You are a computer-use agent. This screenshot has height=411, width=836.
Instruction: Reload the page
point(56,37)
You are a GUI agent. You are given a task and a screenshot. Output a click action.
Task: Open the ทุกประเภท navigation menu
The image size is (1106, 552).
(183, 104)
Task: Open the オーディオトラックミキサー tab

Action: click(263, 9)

==*==

**WHAT YOU ARE ASKED TO DO:** Counting the line that contains "The image size is (1106, 552)." as the first, copy exactly every line through the end of the records, and nothing else.

**OUTPUT:**
The image size is (1106, 552).
(183, 104)
Task: Open the オーディオトラックミキサー tab

Action: click(263, 9)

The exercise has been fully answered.